# START OF Data records
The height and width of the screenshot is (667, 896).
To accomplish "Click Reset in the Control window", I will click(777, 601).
# END OF Data records
# START OF Data records
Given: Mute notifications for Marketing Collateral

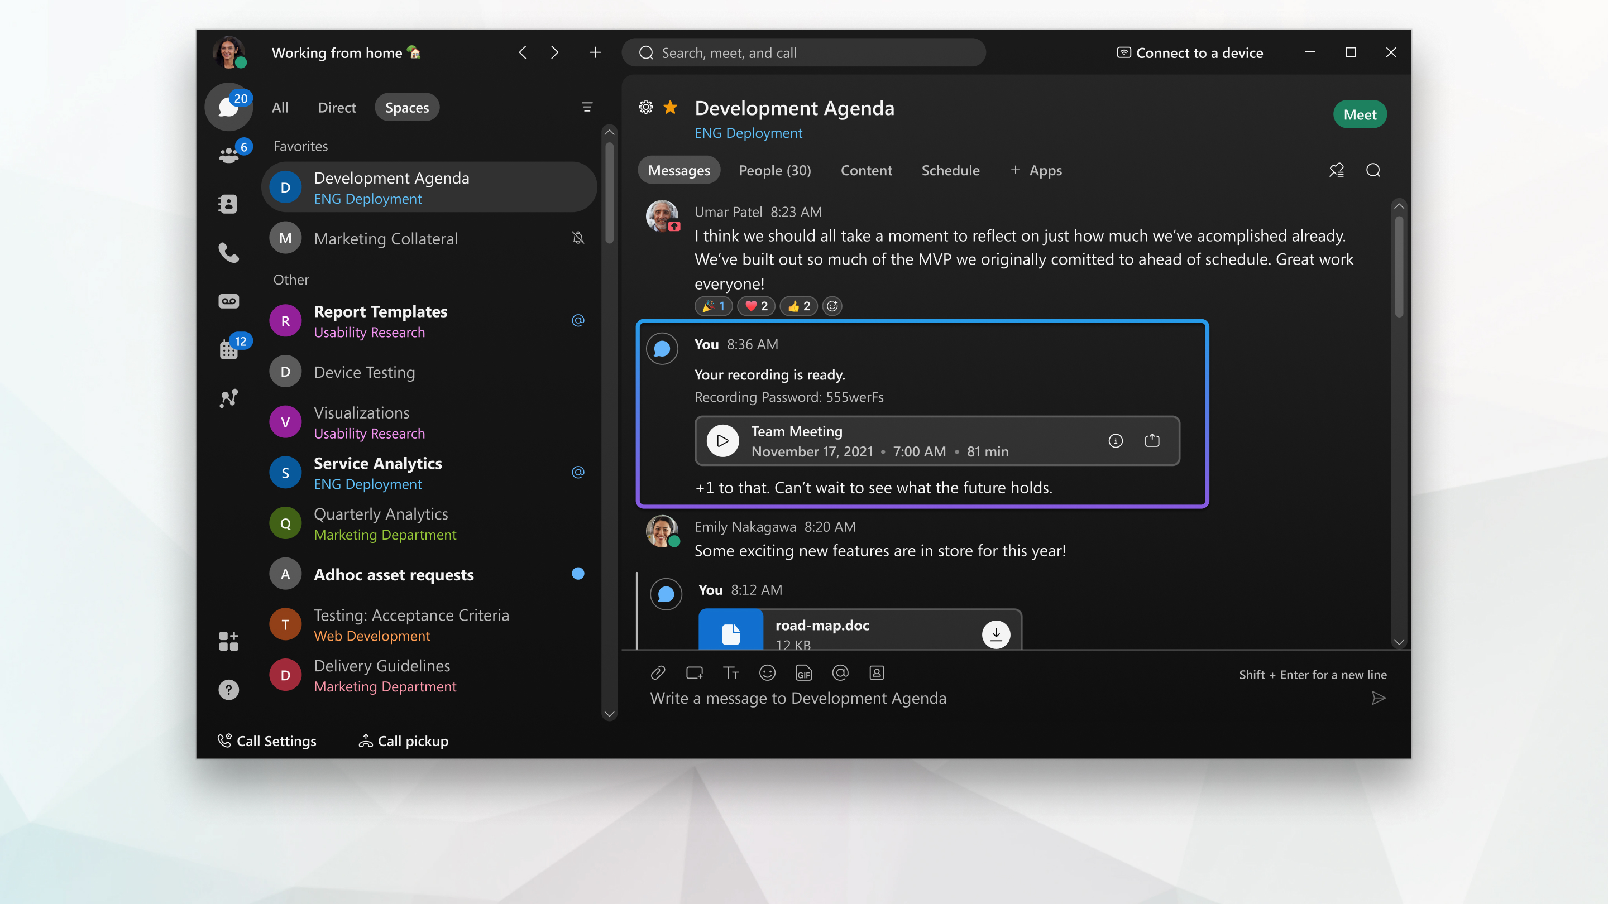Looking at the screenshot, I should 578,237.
# END OF Data records
# START OF Data records
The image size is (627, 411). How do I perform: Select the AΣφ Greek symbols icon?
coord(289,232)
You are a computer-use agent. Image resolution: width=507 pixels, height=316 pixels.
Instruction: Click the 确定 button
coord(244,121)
# END OF Data records
■ Exercise brief: Repeat the stretch of lines from the one containing "You are a computer-use" through the one containing "coord(244,121)", both ends included. Give only those lines, character for character.

■ Exercise result:
You are a computer-use agent. Image resolution: width=507 pixels, height=316 pixels.
Instruction: Click the 确定 button
coord(244,121)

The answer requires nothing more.